● **Extracted material**:
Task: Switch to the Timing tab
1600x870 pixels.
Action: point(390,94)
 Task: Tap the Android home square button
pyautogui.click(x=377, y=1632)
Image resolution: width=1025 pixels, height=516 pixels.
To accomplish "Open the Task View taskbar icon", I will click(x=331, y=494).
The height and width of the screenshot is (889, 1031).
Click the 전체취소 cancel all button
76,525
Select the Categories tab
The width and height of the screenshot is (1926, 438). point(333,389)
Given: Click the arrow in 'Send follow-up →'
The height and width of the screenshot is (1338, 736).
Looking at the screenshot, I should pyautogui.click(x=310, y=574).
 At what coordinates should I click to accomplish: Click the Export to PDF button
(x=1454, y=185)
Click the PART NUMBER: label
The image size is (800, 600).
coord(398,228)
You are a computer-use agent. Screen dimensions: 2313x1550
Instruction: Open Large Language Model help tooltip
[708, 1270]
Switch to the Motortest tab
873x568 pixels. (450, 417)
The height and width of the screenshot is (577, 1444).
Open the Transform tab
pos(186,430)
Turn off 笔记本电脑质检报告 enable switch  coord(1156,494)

● **Work item**: Transcribe the records above exactly.

● **Answer space**:
Task: Switch to the Timing tab
1600x870 pixels.
Action: point(390,94)
 Task: Tap the Android home square button
pyautogui.click(x=377, y=1632)
Image resolution: width=1025 pixels, height=516 pixels.
To accomplish "Open the Task View taskbar icon", I will click(x=331, y=494).
The height and width of the screenshot is (889, 1031).
Click the 전체취소 cancel all button
76,525
Select the Categories tab
The width and height of the screenshot is (1926, 438). point(333,389)
Given: Click the arrow in 'Send follow-up →'
The height and width of the screenshot is (1338, 736).
Looking at the screenshot, I should pyautogui.click(x=310, y=574).
 At what coordinates should I click to accomplish: Click the Export to PDF button
(x=1454, y=185)
Click the PART NUMBER: label
The image size is (800, 600).
coord(398,228)
You are a computer-use agent. Screen dimensions: 2313x1550
Instruction: Open Large Language Model help tooltip
[708, 1270]
Switch to the Motortest tab
873x568 pixels. (450, 417)
The height and width of the screenshot is (577, 1444).
Open the Transform tab
pos(186,430)
Turn off 笔记本电脑质检报告 enable switch  coord(1156,494)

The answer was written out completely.